Butzele
Sehr geehrte Frau Prof. van der Ven, ich befinde mich aktuell in meinem ersten Kryozyklus (Künstlicher Zyklus mit Progynova). Ich sollte Progynova x2 und Utrogestx1 täglich nehmen. Letzte Woche 4+3 bekam ich stärkere Schmierblutungen, Ultraschall war unauffällig. Fruchthöhle sah laut Ärztin normal aus. Zwei Stunden später lief das Blut nur so auf mir aus. Auch sehr große Stücke Schleimhaut. Der Ultraschall einen Tag später zeigte eine nicht mehr runde, sondern eckige, schon teilweise eingefallene Fruchthöhle. Meine Ärztin meinte dann, dass die Schwangerschaft nicht intakt ist und ich die Medikamente absetzen kann. Heute war ich zur Nachkontrolle beim Ultraschall (Es sollte geprüft werden, ob ich eine Ausschabung brauche oder ob schon alles rausgeblutet war. Schmierblutungen habe ich noch immer) Auf dem Monitor sahen wir dann eine runde Fruchthöhle und einen Embryo mit Herzschlag. Jetzt meine Frage: Kann ich dem Embryo stark geschadet haben durch das absetzen der Medikamente? Laut Ultraschall ist er ca. 5 Tage hinterher. Mein Sohn war vor zwei Jahren allerdings auch am Anfang 2-3 Tage hinterher.

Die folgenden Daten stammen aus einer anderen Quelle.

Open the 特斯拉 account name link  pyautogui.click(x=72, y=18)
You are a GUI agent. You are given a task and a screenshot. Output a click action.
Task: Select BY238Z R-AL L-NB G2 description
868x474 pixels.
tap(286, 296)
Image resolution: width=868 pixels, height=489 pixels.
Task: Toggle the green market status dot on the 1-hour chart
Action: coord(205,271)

Offensichtlich hat sich die Schwangerschaft ja auch ohne Hormongabe weiterentwickelt. Man gibt die Medikamente in der Frühschwangerschaft weiter, damit sich keine sogenannte Entzugsblutung (durch den Hormonabfall nach Weglassen der Medikamente) einstellt und die Patienten beunruhígt. Auf die Entwicklung des Embryos haben sie relativ wenig Einfluß und eine Entwicklungsverzögerung des Embryos ist sicher nicht durch das Absetzen der Hormone entstanden. Machen Sie sich keine Vorwürfe, ich drücke Ihnen erst einmal die Daumen. Vielleicht geht ja alles gut aus.
Butzele
Vielen Dank für die schnelle Antwort Frau Prof. van der Ven!